◆ **What is required**:
Copy each line below holding "computer".

◆ **Dataset entries**:
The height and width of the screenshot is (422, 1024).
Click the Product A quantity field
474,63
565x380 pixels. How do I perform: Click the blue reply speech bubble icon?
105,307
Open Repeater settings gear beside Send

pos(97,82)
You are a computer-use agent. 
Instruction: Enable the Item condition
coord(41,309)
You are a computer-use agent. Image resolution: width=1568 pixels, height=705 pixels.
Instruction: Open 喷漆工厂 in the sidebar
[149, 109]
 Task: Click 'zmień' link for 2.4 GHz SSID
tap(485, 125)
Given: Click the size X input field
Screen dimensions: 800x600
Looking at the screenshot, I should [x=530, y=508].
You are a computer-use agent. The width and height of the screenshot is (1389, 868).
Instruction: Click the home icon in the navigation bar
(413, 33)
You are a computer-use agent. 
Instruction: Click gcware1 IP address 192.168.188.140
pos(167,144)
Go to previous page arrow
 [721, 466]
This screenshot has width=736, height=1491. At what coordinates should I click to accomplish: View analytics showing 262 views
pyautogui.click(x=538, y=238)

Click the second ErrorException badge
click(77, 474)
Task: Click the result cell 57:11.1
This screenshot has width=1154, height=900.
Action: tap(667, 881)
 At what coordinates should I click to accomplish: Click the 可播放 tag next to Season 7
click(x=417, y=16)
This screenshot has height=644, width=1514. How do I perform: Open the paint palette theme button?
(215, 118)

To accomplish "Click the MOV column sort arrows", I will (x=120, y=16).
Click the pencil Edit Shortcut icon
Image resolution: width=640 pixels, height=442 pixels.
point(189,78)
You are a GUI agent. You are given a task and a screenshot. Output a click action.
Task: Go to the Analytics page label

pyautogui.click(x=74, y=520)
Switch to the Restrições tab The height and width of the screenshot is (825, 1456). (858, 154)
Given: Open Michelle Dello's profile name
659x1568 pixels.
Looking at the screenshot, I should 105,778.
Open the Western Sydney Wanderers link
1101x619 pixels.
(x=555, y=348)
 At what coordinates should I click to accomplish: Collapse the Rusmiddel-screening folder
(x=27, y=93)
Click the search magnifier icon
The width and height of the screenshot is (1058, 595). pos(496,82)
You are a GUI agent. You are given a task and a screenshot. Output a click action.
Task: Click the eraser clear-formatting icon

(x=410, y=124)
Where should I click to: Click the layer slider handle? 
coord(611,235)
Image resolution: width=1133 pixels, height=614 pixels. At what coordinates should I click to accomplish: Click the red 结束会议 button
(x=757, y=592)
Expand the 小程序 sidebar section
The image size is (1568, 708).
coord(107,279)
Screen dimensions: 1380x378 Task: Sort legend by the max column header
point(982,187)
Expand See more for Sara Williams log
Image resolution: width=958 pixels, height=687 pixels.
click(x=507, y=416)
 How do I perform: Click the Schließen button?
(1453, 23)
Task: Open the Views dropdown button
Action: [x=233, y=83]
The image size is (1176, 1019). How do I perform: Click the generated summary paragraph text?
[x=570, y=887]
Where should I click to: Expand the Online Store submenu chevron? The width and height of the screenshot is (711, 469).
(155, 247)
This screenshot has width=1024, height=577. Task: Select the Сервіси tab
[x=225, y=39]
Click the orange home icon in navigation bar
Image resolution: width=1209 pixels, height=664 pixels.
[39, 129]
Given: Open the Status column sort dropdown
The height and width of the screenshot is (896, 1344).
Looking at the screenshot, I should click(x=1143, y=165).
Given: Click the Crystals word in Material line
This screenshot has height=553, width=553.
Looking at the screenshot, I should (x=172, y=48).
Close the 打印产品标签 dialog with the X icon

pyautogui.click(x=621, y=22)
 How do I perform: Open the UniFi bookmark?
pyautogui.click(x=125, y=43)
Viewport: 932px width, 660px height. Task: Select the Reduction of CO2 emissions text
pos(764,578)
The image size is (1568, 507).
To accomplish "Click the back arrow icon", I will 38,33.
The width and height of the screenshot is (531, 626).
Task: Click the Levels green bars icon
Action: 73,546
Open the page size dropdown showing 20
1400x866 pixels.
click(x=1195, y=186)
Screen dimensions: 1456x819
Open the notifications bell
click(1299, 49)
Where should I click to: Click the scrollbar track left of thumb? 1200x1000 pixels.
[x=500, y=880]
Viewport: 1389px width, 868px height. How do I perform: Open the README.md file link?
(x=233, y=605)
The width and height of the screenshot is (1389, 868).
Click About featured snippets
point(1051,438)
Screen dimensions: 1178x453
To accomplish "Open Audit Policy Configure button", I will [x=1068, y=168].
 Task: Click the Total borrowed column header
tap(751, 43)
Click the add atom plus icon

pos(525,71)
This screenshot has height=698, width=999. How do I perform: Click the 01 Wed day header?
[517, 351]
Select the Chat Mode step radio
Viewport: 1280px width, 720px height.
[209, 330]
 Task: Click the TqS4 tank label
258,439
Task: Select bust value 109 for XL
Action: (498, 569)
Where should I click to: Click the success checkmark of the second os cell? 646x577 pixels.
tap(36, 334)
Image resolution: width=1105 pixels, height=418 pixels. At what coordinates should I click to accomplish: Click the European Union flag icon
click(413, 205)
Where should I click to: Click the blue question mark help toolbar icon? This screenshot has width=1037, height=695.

◆ **Solved problem**:
You are a computer-use agent. 
You are a computer-use agent. Image resolution: width=1568 pixels, height=705 pixels.
You are a computer-use agent. The width and height of the screenshot is (1389, 868).
You are a computer-use agent. 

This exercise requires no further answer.